Please bring your laptop with you at classes, with a working installation of whatever software you intend to use. This will be the best possible learning environment for you, independently of whether classes will be held remotely (let's hope not) or in rooms with other computers available (which may or may not happen).         

This is as a fairly advanced course; and is on stats, not on software. I will not cover things such as software installation and basic software functionalities. These are considered to be pre–requisites for the course. You should spend a substantial amount of time before the course begins to get yourself familiar with things like R objects (numbers, vectors, matrices, lists, data frames); modes and attributes (character, factor, logical, numeric); basic functions (concatenation, tapply, indexing, merge, table); import/export of data (read.table, sink, write.table); probability distributions; grouping, loops, and conditional statements; and graphs. This knowledge/familiarity can be obtained in several ways, and primarily by attending the Coding course offered by our PhD. If you decide to focus on R, a good entry point is studying and practicing chapters 1 to 10, and 12 of "An Introduction to R" (available here). Depending on a student's skills/attitude/commitment, this can require anything from a few hours to several weeks of work (that is, start well in advance).

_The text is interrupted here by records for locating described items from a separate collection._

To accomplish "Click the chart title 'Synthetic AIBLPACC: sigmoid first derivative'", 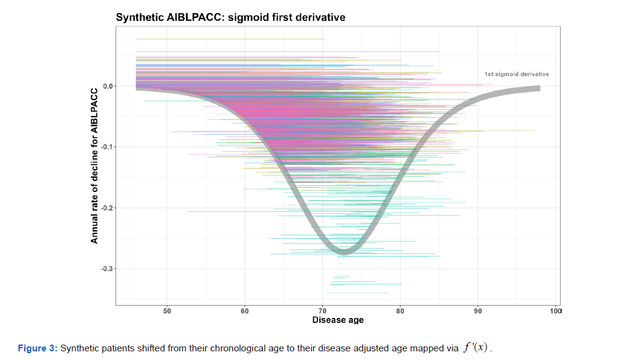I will point(230,17).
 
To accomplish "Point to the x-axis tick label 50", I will point(167,311).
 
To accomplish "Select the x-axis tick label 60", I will point(245,311).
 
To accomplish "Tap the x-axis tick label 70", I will point(322,311).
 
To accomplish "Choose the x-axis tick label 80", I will point(400,311).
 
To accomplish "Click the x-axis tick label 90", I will point(477,311).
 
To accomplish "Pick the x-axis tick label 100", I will point(555,311).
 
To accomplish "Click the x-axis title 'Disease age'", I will point(338,320).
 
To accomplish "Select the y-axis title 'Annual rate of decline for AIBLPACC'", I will point(94,165).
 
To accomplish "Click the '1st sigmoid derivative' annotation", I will point(516,74).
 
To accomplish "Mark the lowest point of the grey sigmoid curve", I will point(343,251).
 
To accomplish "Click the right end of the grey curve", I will point(539,88).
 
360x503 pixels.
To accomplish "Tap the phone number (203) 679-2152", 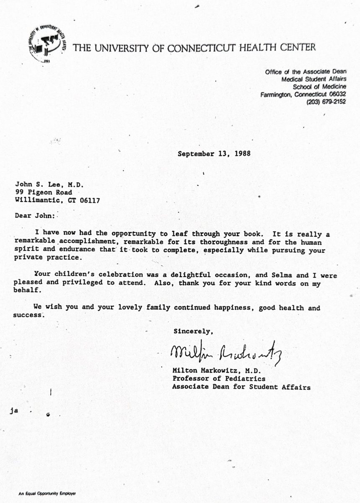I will click(x=325, y=102).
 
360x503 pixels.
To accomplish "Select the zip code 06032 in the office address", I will click(x=337, y=94).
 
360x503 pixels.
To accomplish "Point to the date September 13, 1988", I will click(x=214, y=153).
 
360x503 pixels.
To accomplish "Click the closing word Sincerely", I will click(x=193, y=332).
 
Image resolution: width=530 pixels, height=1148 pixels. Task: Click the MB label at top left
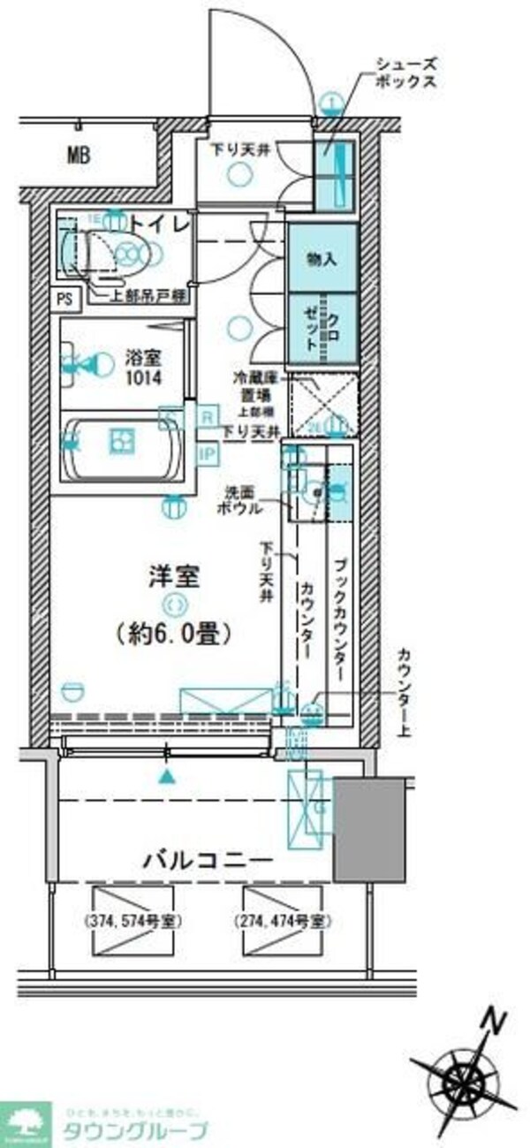pos(80,156)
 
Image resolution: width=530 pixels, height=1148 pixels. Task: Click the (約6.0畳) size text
pos(173,633)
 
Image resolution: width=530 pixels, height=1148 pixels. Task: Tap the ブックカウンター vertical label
pos(341,619)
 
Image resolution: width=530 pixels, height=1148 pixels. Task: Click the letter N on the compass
pos(495,1023)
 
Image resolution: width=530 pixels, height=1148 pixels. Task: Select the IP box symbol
pos(208,454)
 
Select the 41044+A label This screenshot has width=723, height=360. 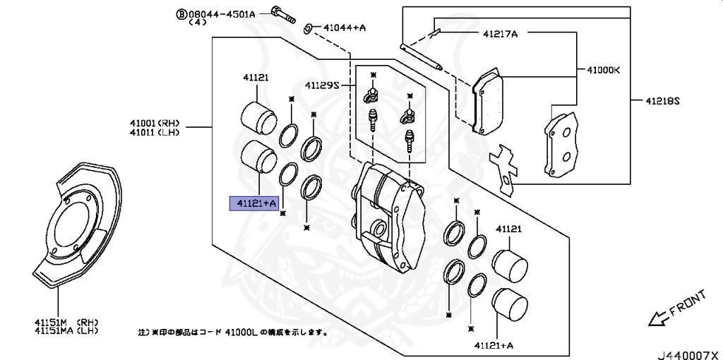click(345, 28)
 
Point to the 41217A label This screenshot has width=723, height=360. click(501, 33)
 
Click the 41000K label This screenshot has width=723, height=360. click(604, 71)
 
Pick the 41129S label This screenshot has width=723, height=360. click(322, 85)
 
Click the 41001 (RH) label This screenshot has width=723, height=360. click(155, 124)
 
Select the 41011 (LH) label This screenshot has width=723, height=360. click(155, 132)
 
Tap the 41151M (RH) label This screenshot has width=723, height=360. click(66, 322)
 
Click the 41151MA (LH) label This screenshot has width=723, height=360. click(66, 330)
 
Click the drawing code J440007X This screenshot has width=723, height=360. click(689, 355)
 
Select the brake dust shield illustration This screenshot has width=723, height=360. click(77, 224)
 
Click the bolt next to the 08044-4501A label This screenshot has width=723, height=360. click(283, 16)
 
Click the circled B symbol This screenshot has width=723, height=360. click(181, 15)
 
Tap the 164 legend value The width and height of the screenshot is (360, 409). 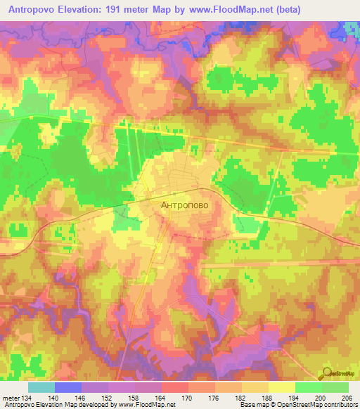point(161,397)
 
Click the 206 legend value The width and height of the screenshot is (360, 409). point(346,397)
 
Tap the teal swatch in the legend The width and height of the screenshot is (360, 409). point(41,387)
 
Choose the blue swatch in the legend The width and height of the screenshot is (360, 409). point(68,387)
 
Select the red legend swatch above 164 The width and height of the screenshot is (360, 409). point(175,387)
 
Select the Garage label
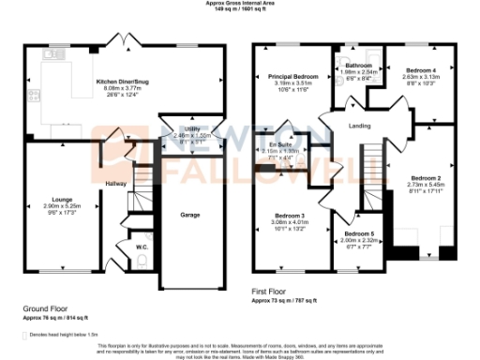click(190, 215)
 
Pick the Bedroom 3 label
click(289, 216)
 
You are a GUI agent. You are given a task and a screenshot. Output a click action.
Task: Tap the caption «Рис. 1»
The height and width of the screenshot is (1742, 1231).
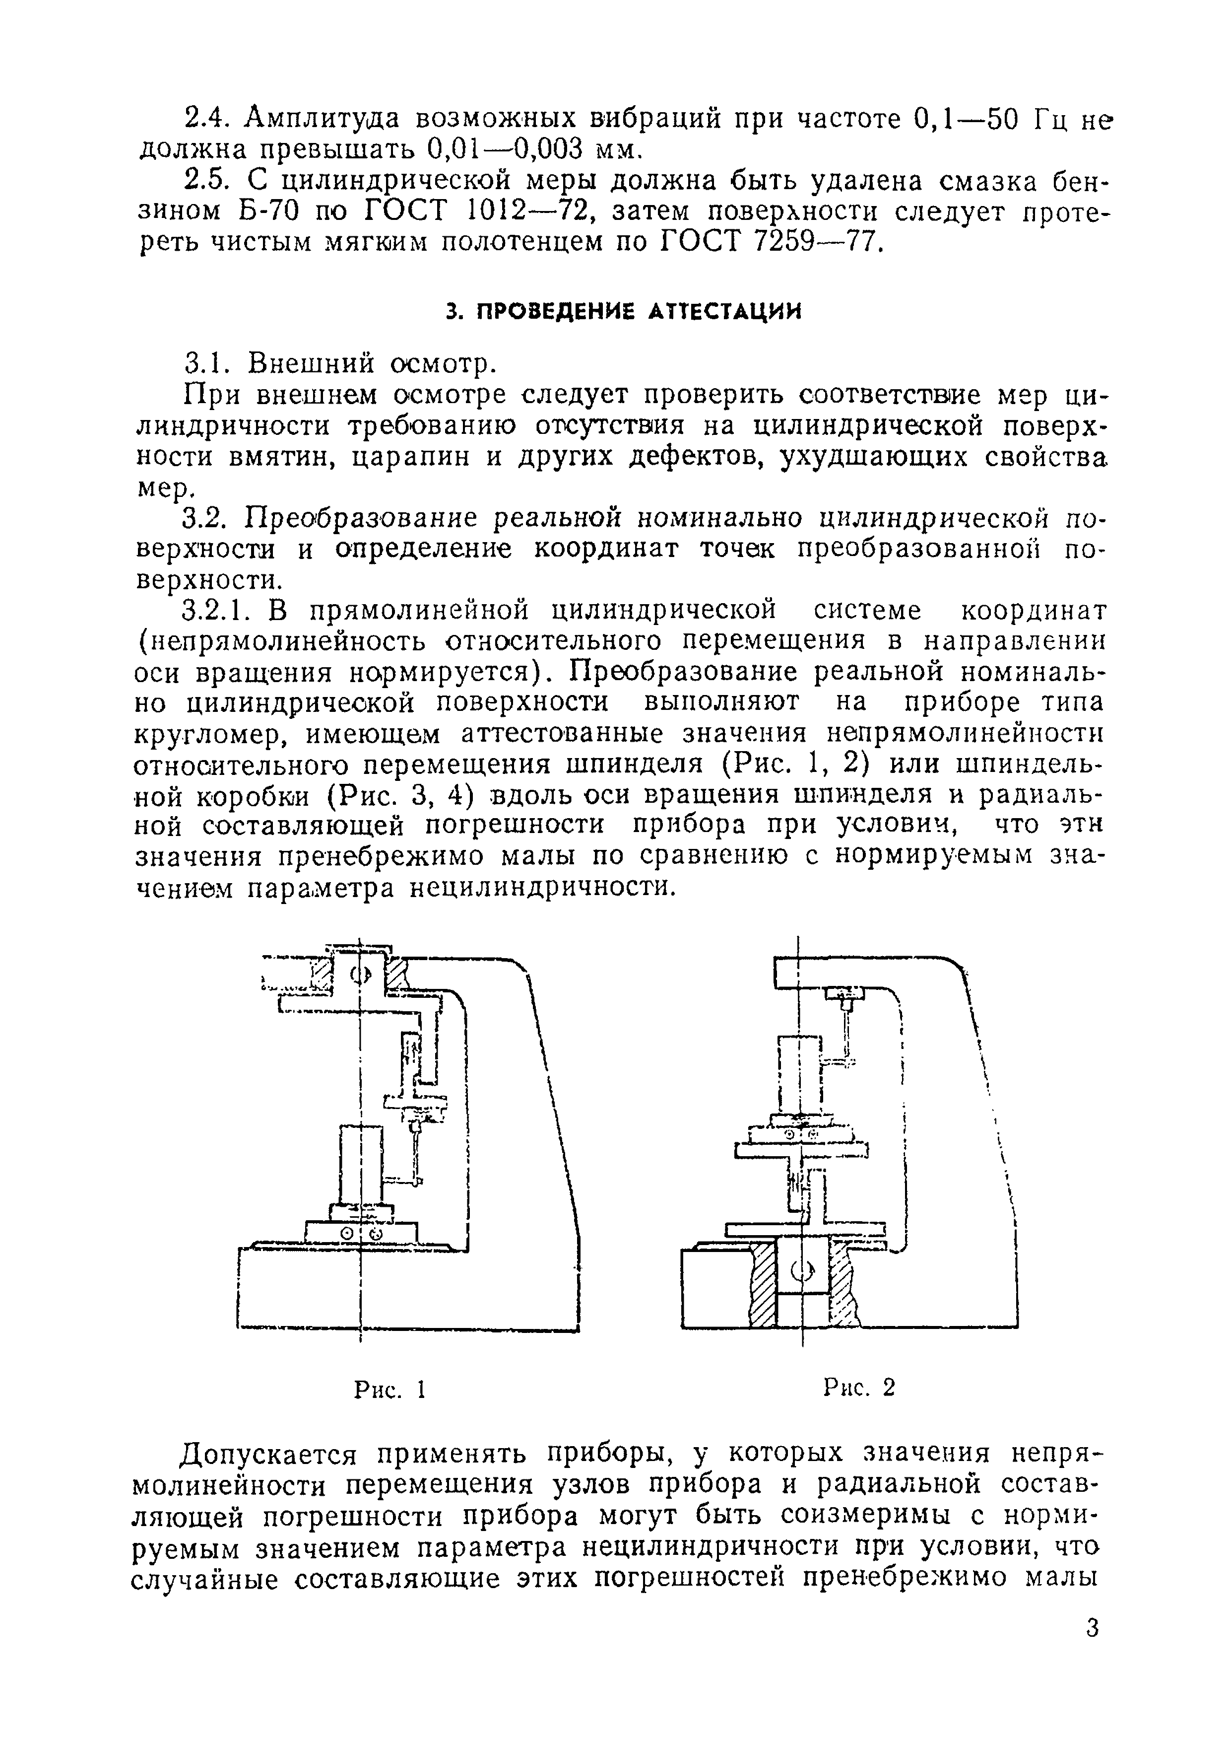(x=389, y=1389)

The course will be rather intensive: in addition to the meetings, please consider that an effective learning will require at least 3-4 hours of individual work between meetings.

Finally, the course is NOT mandatory for students in the SISSA Cognitive Neuroscience PhD; therefore, there will be no final exam/grades by default. However: (i) SISSA students who would like to obtain a grade for the course; and (ii) Trento Master students who included this course in their "piano di studi"; may ask for/need an exam, which I will be happy to organize if advised with some notice. The exam will likely consist in a short essay (a commented R/Python code) to be produced on a data frame provided by the teacher. The essay will be done remotely.

The course will be held in April. A more specific calendar will come soon in the Calendar page of this website.